_Collected data_:

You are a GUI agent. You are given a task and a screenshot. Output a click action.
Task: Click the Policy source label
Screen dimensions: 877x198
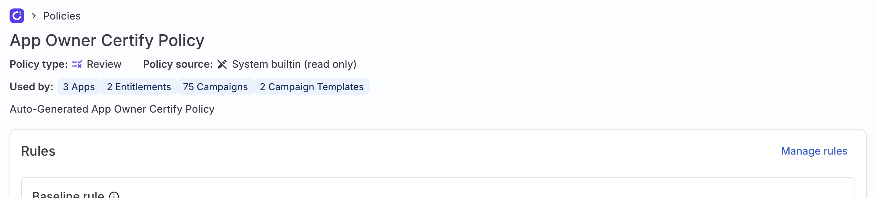pos(178,64)
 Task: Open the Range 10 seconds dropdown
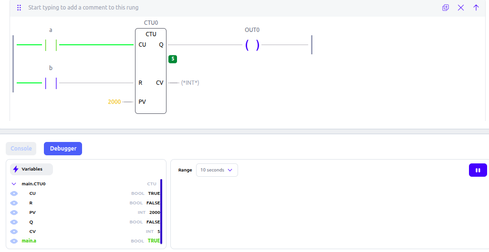coord(217,170)
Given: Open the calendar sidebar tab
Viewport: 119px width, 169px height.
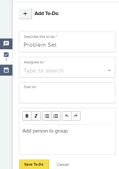Looking at the screenshot, I should click(x=6, y=70).
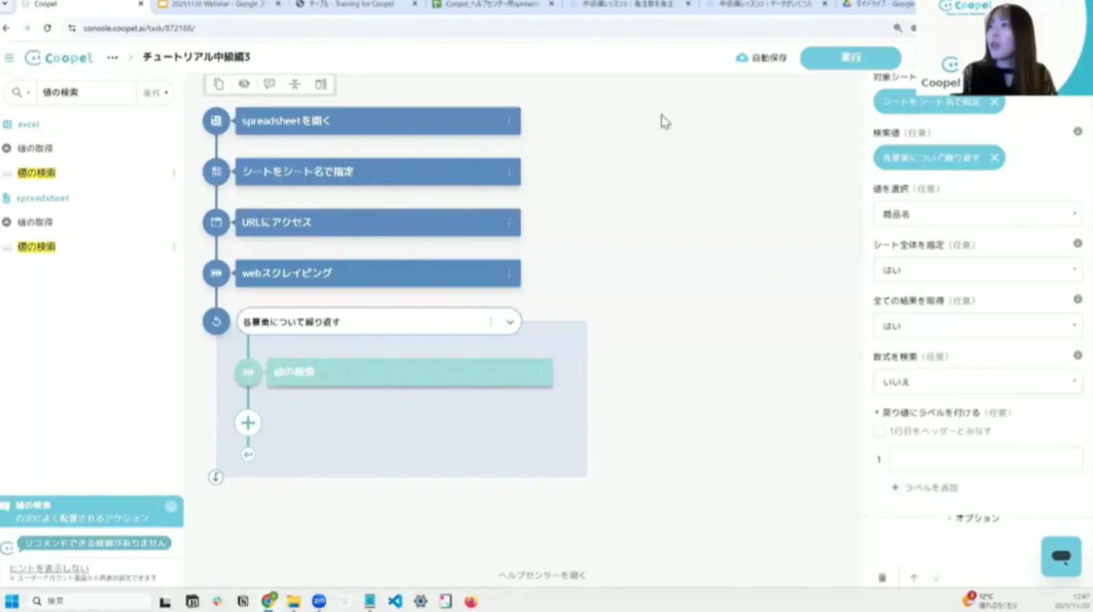This screenshot has width=1093, height=612.
Task: Expand the オプション section
Action: 973,518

_WHAT YOU WILL DO_: Which lines run from the one containing "Given: Open the calendar sidebar tab" through the last line of the entries above? Output them exactly, both ends included, with no pictures.

_RESPONSE TO THE TASK_:
Given: Open the calendar sidebar tab
Viewport: 119px width, 169px height.
Looking at the screenshot, I should click(x=6, y=70).
This screenshot has width=1093, height=612.
Task: Expand the オプション section
Action: 973,518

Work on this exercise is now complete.